Dear Sir/Madam,
I am considering investing in a commercial property located approximately 3-5 kilometers from the upcoming Navi Mumbai International Airport. I have identified a few commercial areas priced around Rs. 40 lakhs, offering a carpet area between 100-200 square feet. The anticipated average monthly rental yield is approximately Rs. 15,000. I plan to invest Rs. 25 lakhs of my own funds and would like to secure a bank loan for the remaining Rs. 15 lakhs. Currently, I have no existing loan liabilities and am employed in a salaried position. However, I am uncertain if this is a wise investment decision, especially since my bank EMI would exceed the expected monthly rental yield, and I may face additional expenses related to the property purchase. I would greatly appreciate your guidance on this matter.

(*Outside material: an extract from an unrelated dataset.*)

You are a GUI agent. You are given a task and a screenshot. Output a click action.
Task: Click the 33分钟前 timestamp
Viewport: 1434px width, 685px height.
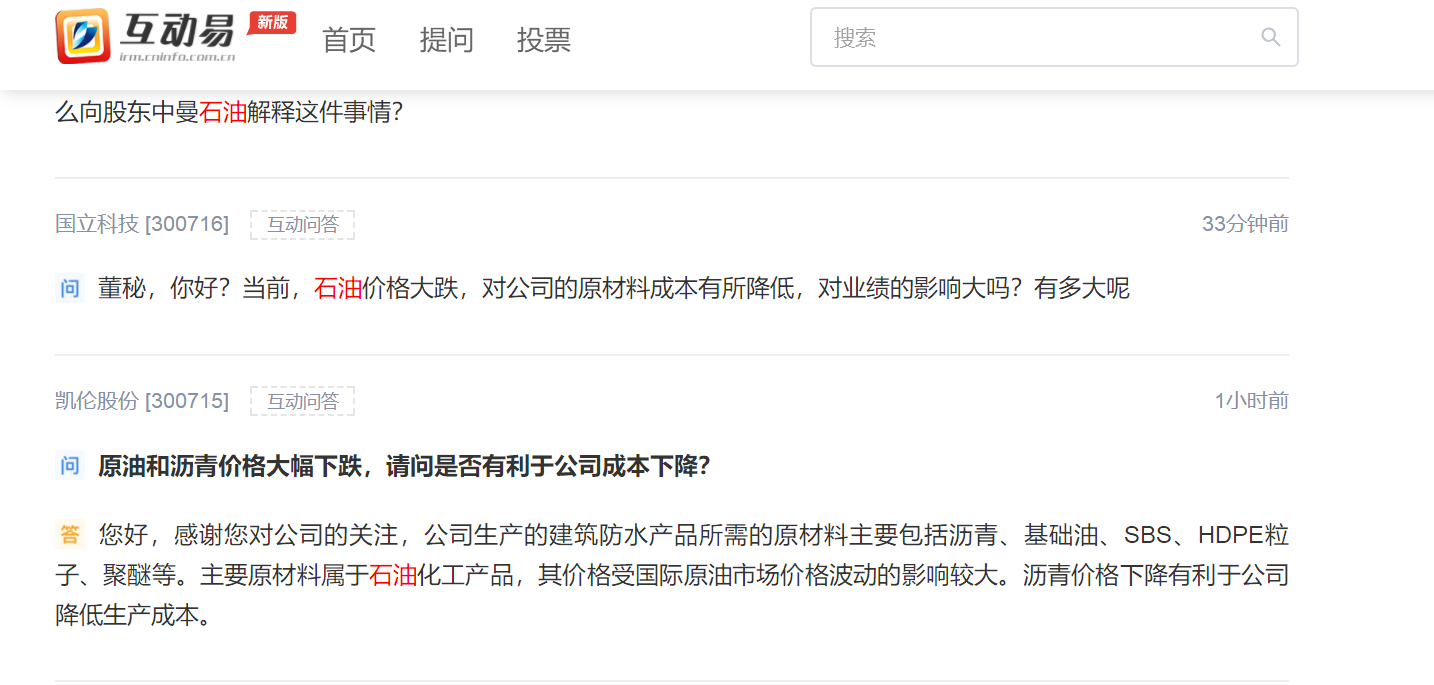pyautogui.click(x=1245, y=224)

Thank you in advance for your assistance.
Ans: You have rightly thought about growing your wealth.
Investing with careful assessment is always a smart and disciplined move.

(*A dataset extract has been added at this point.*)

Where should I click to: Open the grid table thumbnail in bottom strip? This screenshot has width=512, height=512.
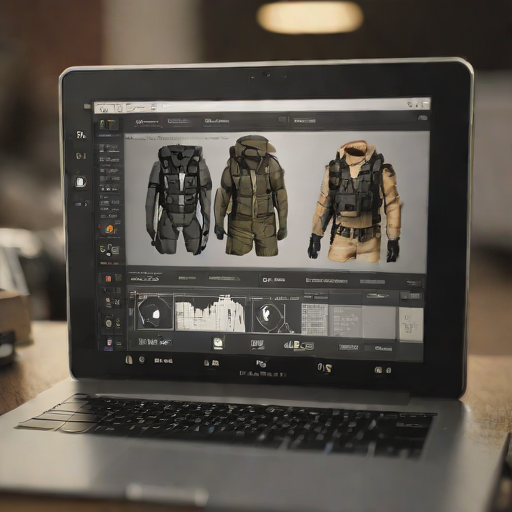[314, 318]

You are trying to create an extra income source, which is a wonderful financial habit.
However, your current investment plan needs careful re-evaluation.
Your concern about EMI being higher than rent is very valid.

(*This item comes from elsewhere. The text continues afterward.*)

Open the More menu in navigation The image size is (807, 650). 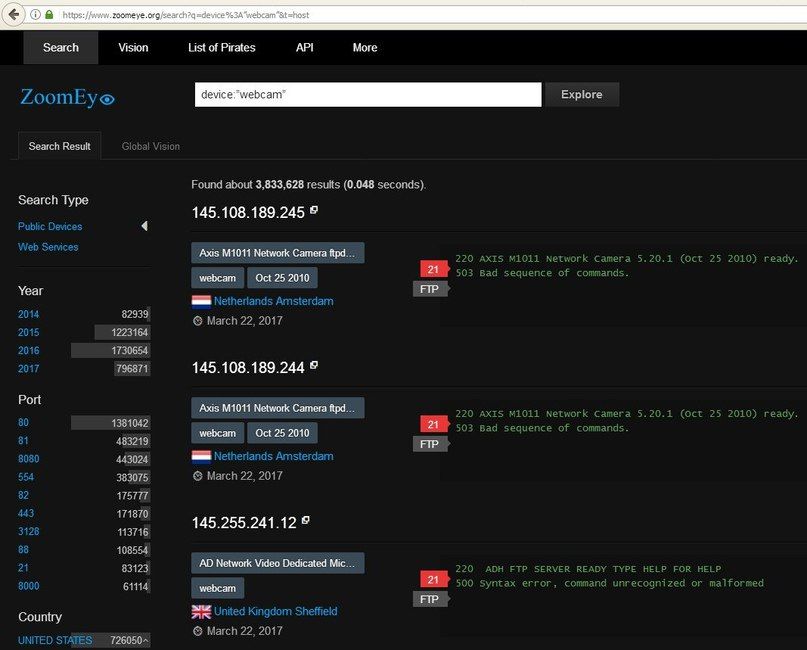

You are already spotting possible cash flow risks at an early stage.
That shows your awareness and maturity towards financial planning.
Three cheers for this clarity at the beginning itself.
Analysis of Your Commercial Property Plan
Property near a new airport can seem attractive to many investors.
However, real estate investments have hidden risks and complexities.
Your rental yield expected is Rs. 15,000 per month.
But your EMI for Rs. 15 lakh loan will be higher than Rs. 15,000.
Thus, there will be a cash shortfall every month.
Also, maintenance charges, property taxes, brokerage fees will further eat into returns.
Finding a tenant immediately after purchase is also not guaranteed.
There could be long vacancy periods with no rent income.
Repairs, legal paperwork, society charges will cause unexpected additional expenses.
If tenant defaults, the recovery process is complicated and stressful.
Selling commercial property in future can also take a lot of time.
Real estate resale value depends on market cycles, which are not predictable.
Commercial spaces sometimes stay unsold or unrented for many months.
Hence, your investment capital will be locked and liquidity will become poor.
You will not be able to exit easily during an emergency.
Further, real estate price growth is slow and sometimes stagnant.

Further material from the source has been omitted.